>> start Rows

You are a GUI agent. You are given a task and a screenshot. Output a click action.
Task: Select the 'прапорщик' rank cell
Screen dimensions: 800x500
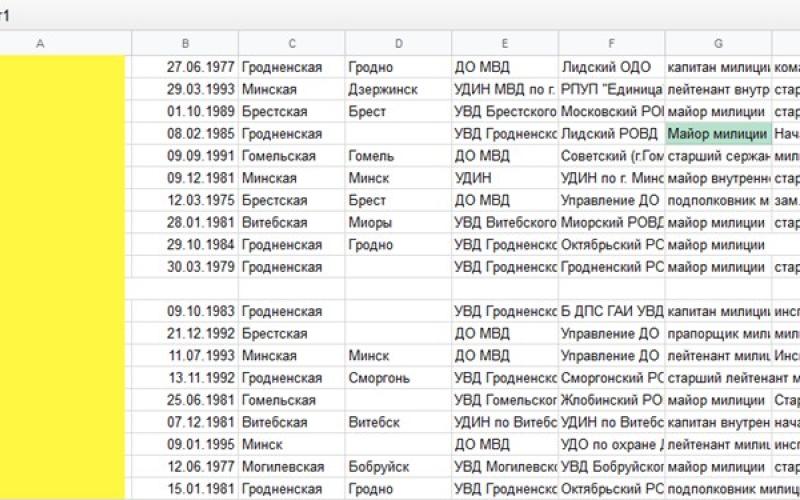coord(718,333)
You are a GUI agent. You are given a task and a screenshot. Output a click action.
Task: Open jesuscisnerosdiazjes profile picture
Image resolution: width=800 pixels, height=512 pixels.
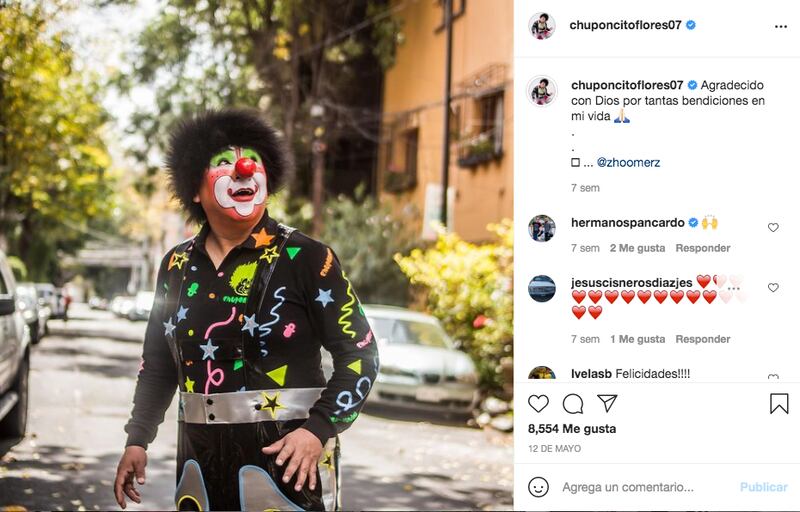coord(541,289)
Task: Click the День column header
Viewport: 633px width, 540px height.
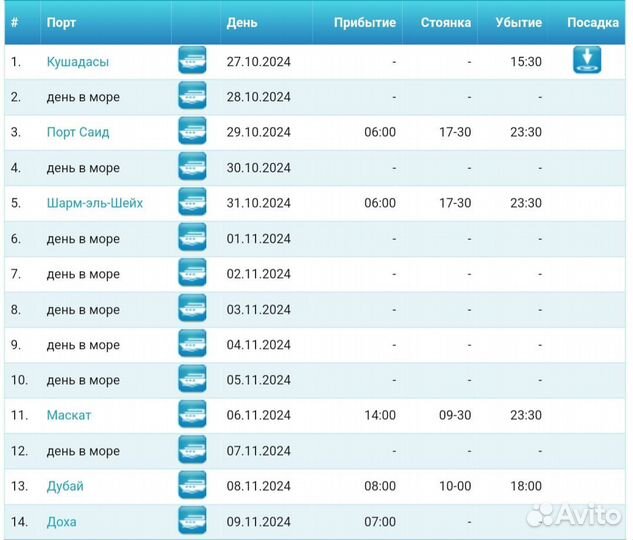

>> end Rows

Edit all the lines above so that "GUI agent" becomes "interface agent" everywhere, with nothing else changed. Leave the pictures out.

You are a interface agent. You are given a task and a screenshot. Output a click action.
Task: Select the 'прапорщик' rank cell
Screen dimensions: 800x500
coord(718,333)
You are a interface agent. You are given a task and a screenshot. Output a click action.
Task: Open jesuscisnerosdiazjes profile picture
Image resolution: width=800 pixels, height=512 pixels.
coord(541,289)
Task: Click the День column header
Viewport: 633px width, 540px height.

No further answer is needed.